Start to finish, the listing must be rewritten exactly.

> [GIVEN ENTRIES]:
"""

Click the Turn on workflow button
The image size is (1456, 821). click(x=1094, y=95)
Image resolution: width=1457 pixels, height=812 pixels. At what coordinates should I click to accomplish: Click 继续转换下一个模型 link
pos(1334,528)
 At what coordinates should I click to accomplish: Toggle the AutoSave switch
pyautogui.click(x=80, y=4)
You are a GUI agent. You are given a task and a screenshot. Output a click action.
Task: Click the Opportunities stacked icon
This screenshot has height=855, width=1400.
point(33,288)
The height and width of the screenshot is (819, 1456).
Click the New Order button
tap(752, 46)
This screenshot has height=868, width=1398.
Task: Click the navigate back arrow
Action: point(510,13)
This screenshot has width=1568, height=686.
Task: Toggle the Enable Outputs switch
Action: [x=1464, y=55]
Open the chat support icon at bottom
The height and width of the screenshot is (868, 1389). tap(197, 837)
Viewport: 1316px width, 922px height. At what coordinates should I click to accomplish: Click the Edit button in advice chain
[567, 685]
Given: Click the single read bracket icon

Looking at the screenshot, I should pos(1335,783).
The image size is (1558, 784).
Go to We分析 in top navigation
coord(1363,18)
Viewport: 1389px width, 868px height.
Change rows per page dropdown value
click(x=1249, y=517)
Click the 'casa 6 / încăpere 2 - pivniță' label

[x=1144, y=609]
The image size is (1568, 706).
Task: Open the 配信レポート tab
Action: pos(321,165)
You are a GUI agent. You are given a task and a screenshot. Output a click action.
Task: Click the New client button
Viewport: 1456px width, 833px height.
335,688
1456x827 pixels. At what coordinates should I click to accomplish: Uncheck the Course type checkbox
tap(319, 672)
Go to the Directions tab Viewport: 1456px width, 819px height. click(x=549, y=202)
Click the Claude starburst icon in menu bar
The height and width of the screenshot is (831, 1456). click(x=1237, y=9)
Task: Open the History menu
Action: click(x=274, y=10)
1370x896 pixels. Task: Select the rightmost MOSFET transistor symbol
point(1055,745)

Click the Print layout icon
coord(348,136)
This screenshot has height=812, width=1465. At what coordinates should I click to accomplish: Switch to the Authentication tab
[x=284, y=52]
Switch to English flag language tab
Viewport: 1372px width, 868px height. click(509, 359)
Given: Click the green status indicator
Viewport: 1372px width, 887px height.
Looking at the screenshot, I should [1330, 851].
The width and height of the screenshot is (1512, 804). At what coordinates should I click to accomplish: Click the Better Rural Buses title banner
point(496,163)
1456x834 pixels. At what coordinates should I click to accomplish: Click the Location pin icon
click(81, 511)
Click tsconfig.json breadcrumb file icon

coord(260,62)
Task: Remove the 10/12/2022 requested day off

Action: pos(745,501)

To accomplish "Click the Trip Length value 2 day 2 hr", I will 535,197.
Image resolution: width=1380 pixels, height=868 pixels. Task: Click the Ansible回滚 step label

"""

> [SOLUTION TO THIS TASK]:
Click the Turn on workflow button
The image size is (1456, 821). click(x=1094, y=95)
Image resolution: width=1457 pixels, height=812 pixels. At what coordinates should I click to accomplish: Click 继续转换下一个模型 link
pos(1334,528)
 At what coordinates should I click to accomplish: Toggle the AutoSave switch
pyautogui.click(x=80, y=4)
You are a GUI agent. You are given a task and a screenshot. Output a click action.
Task: Click the Opportunities stacked icon
This screenshot has height=855, width=1400.
point(33,288)
The height and width of the screenshot is (819, 1456).
Click the New Order button
tap(752, 46)
This screenshot has height=868, width=1398.
Task: Click the navigate back arrow
Action: point(510,13)
This screenshot has width=1568, height=686.
Task: Toggle the Enable Outputs switch
Action: [x=1464, y=55]
Open the chat support icon at bottom
The height and width of the screenshot is (868, 1389). tap(197, 837)
Viewport: 1316px width, 922px height. At what coordinates should I click to accomplish: Click the Edit button in advice chain
[567, 685]
Given: Click the single read bracket icon

Looking at the screenshot, I should pos(1335,783).
The image size is (1558, 784).
Go to We分析 in top navigation
coord(1363,18)
Viewport: 1389px width, 868px height.
Change rows per page dropdown value
click(x=1249, y=517)
Click the 'casa 6 / încăpere 2 - pivniță' label

[x=1144, y=609]
The image size is (1568, 706).
Task: Open the 配信レポート tab
Action: pos(321,165)
You are a GUI agent. You are given a task and a screenshot. Output a click action.
Task: Click the New client button
Viewport: 1456px width, 833px height.
335,688
1456x827 pixels. At what coordinates should I click to accomplish: Uncheck the Course type checkbox
tap(319, 672)
Go to the Directions tab Viewport: 1456px width, 819px height. click(x=549, y=202)
Click the Claude starburst icon in menu bar
The height and width of the screenshot is (831, 1456). click(x=1237, y=9)
Task: Open the History menu
Action: click(x=274, y=10)
1370x896 pixels. Task: Select the rightmost MOSFET transistor symbol
point(1055,745)

Click the Print layout icon
coord(348,136)
This screenshot has height=812, width=1465. At what coordinates should I click to accomplish: Switch to the Authentication tab
[x=284, y=52]
Switch to English flag language tab
Viewport: 1372px width, 868px height. click(509, 359)
Given: Click the green status indicator
Viewport: 1372px width, 887px height.
Looking at the screenshot, I should [1330, 851].
The width and height of the screenshot is (1512, 804). At what coordinates should I click to accomplish: Click the Better Rural Buses title banner
point(496,163)
1456x834 pixels. At what coordinates should I click to accomplish: Click the Location pin icon
click(81, 511)
Click tsconfig.json breadcrumb file icon

coord(260,62)
Task: Remove the 10/12/2022 requested day off

Action: pos(745,501)

To accomplish "Click the Trip Length value 2 day 2 hr", I will 535,197.
Image resolution: width=1380 pixels, height=868 pixels. Task: Click the Ansible回滚 step label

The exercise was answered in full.